*Given request:* Count the lines of the data below that contain the string "dropdown", with case counting, and give only the number.

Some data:
-=-=-=-=-

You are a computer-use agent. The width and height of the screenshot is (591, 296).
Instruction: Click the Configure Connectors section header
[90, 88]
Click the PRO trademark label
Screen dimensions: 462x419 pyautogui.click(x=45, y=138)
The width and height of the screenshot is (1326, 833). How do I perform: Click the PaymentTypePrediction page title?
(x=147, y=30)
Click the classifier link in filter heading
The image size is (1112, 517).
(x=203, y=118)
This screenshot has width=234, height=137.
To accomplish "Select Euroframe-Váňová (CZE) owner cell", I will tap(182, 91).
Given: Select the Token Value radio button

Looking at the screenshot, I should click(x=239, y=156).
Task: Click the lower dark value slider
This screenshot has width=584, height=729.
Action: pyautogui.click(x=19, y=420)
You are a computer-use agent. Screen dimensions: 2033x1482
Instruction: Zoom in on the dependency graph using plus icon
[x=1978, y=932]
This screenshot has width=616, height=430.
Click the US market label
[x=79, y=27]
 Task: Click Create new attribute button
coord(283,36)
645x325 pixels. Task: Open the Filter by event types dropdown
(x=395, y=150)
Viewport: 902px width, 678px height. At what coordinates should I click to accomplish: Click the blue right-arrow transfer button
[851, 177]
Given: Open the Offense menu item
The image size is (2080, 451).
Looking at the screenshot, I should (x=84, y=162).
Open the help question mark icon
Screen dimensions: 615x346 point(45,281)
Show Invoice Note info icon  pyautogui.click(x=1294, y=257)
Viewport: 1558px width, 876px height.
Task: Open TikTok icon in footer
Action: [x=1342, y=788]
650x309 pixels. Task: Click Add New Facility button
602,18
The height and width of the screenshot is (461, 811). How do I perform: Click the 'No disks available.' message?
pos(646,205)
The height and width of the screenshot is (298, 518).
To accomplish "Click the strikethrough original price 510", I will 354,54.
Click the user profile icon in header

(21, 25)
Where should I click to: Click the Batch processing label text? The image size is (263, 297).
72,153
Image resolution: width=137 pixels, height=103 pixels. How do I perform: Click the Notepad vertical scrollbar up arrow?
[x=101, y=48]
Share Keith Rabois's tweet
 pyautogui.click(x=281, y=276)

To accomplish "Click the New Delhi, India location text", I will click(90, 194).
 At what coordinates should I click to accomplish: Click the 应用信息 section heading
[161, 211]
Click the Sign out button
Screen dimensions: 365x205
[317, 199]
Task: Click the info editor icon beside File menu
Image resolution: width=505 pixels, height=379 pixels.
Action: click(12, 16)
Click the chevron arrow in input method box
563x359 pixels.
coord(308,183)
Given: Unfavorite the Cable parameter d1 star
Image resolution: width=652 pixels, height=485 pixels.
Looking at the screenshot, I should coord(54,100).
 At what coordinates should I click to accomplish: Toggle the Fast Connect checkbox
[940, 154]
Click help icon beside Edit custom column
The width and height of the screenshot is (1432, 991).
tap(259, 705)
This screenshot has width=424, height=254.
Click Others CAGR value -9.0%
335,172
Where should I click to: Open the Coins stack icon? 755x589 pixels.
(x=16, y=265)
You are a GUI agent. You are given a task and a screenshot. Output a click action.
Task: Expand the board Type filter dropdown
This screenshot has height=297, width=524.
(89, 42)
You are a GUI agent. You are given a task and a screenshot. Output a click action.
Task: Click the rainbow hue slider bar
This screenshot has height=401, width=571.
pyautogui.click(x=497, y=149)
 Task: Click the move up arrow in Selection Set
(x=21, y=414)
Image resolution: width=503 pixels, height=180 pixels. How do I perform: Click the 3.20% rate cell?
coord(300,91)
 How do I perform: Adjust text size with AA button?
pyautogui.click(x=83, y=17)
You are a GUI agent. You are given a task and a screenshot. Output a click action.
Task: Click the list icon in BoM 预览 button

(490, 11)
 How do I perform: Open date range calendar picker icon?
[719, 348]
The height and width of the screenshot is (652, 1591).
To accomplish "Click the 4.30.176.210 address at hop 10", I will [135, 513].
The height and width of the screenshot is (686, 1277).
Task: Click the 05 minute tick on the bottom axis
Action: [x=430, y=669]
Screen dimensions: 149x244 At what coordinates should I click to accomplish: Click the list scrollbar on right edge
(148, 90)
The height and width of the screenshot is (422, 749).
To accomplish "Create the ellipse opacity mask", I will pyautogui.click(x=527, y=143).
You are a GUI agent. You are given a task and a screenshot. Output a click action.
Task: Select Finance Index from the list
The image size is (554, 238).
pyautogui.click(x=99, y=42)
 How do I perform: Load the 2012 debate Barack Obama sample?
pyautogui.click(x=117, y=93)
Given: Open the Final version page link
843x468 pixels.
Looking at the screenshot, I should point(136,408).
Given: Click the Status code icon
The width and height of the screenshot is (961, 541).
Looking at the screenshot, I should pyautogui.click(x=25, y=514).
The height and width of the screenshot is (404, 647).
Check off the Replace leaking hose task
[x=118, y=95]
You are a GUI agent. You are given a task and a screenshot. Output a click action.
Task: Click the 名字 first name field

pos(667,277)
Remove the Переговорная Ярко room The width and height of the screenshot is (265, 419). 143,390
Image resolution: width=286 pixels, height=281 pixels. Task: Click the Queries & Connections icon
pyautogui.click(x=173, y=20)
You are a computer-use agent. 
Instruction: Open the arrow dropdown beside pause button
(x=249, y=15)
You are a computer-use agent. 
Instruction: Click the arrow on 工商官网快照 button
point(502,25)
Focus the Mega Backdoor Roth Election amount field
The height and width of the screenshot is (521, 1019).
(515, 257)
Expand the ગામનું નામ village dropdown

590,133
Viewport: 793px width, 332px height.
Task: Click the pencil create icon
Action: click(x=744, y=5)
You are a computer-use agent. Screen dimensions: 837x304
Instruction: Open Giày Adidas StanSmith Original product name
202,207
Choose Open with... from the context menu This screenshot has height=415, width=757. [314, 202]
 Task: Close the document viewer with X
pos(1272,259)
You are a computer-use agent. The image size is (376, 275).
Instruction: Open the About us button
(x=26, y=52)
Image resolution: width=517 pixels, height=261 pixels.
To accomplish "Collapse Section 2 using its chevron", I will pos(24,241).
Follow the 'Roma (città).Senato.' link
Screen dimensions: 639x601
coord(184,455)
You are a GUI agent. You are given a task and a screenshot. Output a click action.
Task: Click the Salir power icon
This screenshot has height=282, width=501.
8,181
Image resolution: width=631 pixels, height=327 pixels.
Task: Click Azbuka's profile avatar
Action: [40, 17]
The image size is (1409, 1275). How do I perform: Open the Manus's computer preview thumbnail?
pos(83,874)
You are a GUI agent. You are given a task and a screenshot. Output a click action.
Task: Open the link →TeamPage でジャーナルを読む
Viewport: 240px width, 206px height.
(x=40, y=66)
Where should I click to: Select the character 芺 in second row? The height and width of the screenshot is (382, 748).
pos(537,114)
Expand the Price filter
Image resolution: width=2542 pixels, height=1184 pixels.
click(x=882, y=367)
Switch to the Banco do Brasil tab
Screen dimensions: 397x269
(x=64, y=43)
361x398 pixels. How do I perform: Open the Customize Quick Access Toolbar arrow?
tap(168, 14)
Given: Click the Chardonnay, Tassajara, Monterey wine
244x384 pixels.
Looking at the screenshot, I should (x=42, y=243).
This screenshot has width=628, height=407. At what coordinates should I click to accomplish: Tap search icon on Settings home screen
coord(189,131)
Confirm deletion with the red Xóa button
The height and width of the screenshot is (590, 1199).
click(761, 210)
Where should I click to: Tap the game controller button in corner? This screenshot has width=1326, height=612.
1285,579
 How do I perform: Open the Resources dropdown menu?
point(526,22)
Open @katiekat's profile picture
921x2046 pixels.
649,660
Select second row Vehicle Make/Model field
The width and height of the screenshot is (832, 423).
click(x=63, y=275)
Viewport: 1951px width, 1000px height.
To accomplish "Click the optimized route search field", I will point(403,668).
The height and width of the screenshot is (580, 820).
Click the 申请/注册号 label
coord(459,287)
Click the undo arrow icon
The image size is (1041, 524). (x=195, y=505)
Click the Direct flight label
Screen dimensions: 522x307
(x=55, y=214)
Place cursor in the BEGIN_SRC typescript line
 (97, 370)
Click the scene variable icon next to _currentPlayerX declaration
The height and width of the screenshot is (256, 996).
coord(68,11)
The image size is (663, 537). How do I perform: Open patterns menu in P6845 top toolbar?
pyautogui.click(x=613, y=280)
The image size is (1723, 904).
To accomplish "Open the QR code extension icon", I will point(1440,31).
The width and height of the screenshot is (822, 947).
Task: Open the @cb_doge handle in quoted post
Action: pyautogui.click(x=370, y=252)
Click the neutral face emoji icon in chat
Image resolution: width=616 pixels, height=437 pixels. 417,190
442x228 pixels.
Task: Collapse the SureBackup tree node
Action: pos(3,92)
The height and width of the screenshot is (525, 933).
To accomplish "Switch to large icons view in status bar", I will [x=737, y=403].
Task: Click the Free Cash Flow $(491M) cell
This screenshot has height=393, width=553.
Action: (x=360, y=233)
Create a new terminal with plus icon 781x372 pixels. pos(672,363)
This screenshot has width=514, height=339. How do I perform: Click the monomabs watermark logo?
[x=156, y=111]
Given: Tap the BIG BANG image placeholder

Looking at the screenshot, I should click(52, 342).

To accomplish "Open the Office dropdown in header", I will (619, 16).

-=-=-=-=-

*The output:* 6